**Task requirements**:
Once you find the line that contains "Art (896, 30)" in the entries below, give it again along with every following line, unchanged, through the final one.

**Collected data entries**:
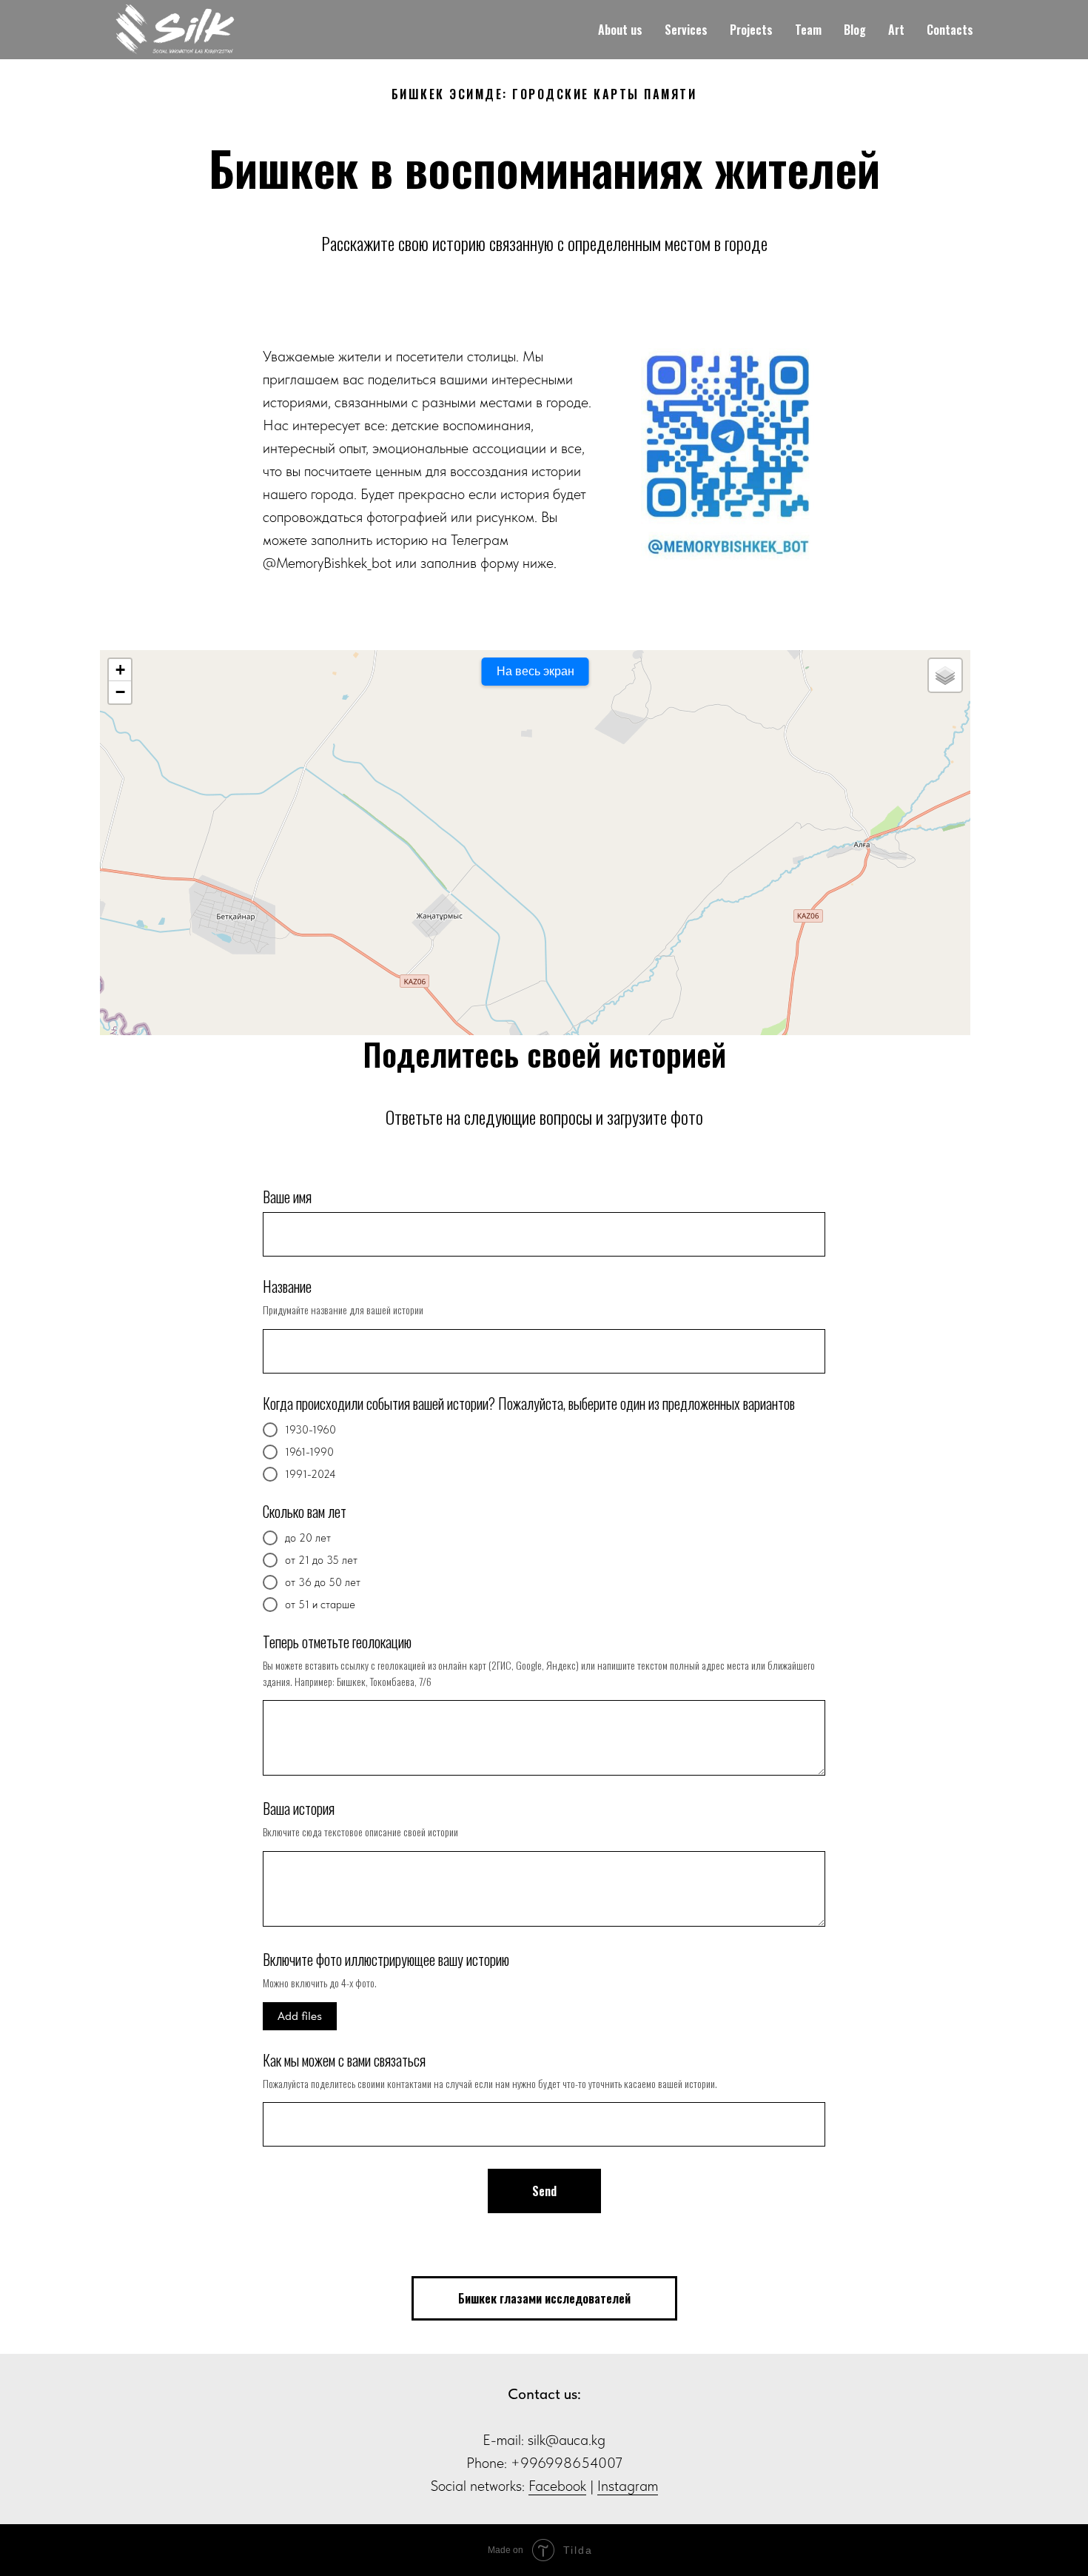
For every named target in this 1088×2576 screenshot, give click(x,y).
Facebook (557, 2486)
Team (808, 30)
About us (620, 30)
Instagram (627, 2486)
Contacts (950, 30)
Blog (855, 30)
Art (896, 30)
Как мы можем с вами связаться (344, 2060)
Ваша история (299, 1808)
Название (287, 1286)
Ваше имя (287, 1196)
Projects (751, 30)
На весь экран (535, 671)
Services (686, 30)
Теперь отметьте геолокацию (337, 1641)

**Finished exercise**:
Art (896, 30)
Как мы можем с вами связаться (344, 2060)
Ваша история (299, 1808)
Название (287, 1286)
Ваше имя (287, 1196)
Projects (751, 30)
На весь экран (535, 671)
Services (686, 30)
Теперь отметьте геолокацию (337, 1641)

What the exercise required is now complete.